感染相关性噬血细胞综合征的诊疗进展

Progress in the diagnosis and treatment of infection-associated hemophagocytic syndrome

感染相关性噬血细胞综合征(infection-associated hemophagocytic syndrome,IAHS)是由感染因素诱发,严重危及生命的免疫过度激活综合征。它可在基因易感性的基础上由急性感染导致,且常合并有多种并发症,导致诊断延迟,死亡率极高。本文对近几年来IAHS的发病机制、临床症状和体征、诊断进展及治疗和转归等国内外研究进展进行了综述。最新IAHS/噬血细胞性淋巴组织细胞增多症(hemophagocytic hymphohistiocytosis,HLH)相关研究进展提示,IAHS发病机制复杂,可能与免疫细胞过度激活、基因遗传缺陷及Toll样受体活化有关。IAHS患者临床表现复杂,以发热和肝脾淋巴结肿大为主,部分患者还会出现肝功能异常、多浆膜腔积液及多器官功能障碍等危重病情,早期病死率极高。目前,IAHS诊断证据包括国际组织细胞协会制定HLH-2004诊断标准、病原学诊断和HScore方法,但均存在一定的局限性,故寻找特异性及敏感度均较高的早期诊断指标十分重要。IAHS患者治疗重点为病理生理学及免疫学手段,包括抗感染、根据疾病进展情况调整机体免疫水平、异基因造血干细胞移植、对症支持治疗和去除外在刺激因素等,但疗效有待进一步观察。提示早诊断和去除潜在的病因、个体化治疗是改善预后的关键因素。

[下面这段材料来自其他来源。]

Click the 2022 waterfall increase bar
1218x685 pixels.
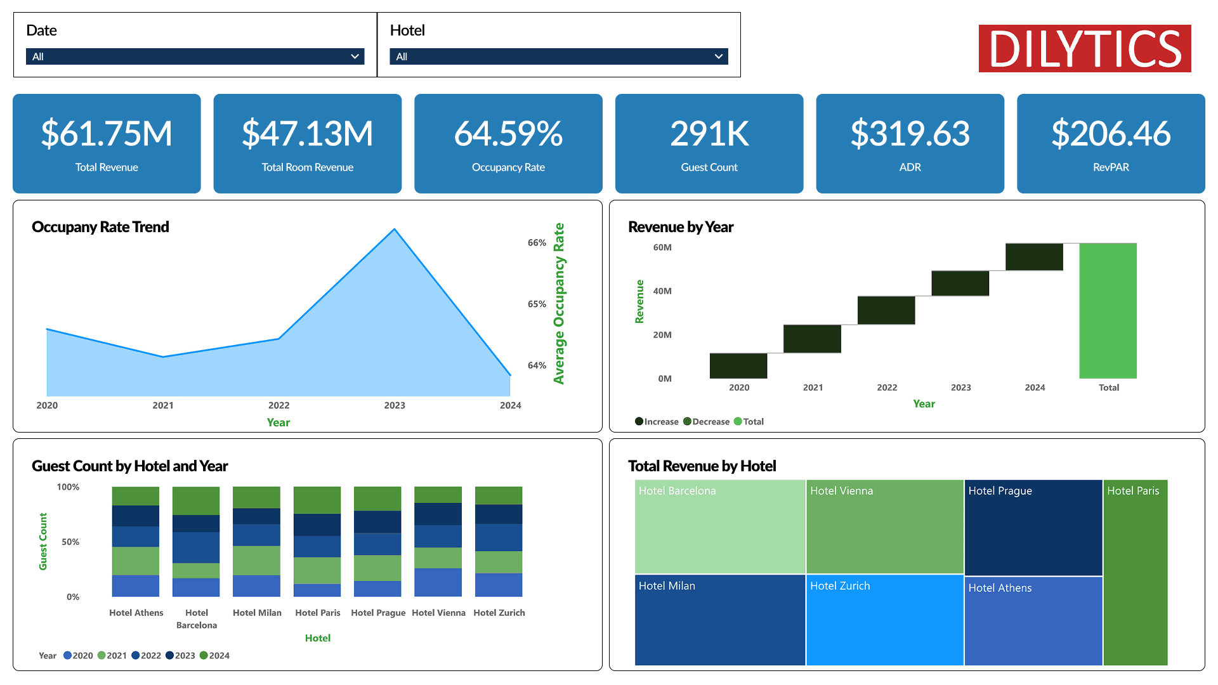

Infection-associated hemophagocytic syndrome(IAHS)is a life-threatened syndrome of immune overactivation induced by infectious factors. It can be caused by acute infection on the basis of genetic susceptibility and is often associated with multiple complications, leading to delayed diagnosis and extremely high case fatality rate. This article reviews the current progress in reesearch of pathogenesis, clinical symptoms and signs, diagnosis, treatment and fate of IAHS. Recent advances in IAHS/HLH suggested that the pathogenesis of IAHS is complex and may be related to overactivation of immune cells, genetic defects and activation of Toll-like receptors. IAHS patients have complex clinical manifestations, mainly including fever and enlarged lymph nodes of liver and spleen. Some patients also have abnormal liver function, multiple serous effusion, multiple organ dysfunction, etc. The early case fatality rate was very high in critically ill patients. Currently, the diagnosis of IAHS depends on HLH-2004 diagnostic criteria of International Organization Cell Association, etiological diagnosis and HScore method, but there are some limitations. So it is very important to find early diagnostic indicators with high specificity and sensitivity. The treatment of IAHS patients focuses on its pathophysiology and immunology mechanism, including anti-infection, adjustment of immune level according to disease progression, allogeneic hematopoietic stem cell transplantation, symptomatic and supportive treatment, and removal of external stimulating factors,etc. However, their efficacy needs further verification. It is suggested that early diagnosis, removal of potential causes and individualized treatment are the key factors to improve prognosis.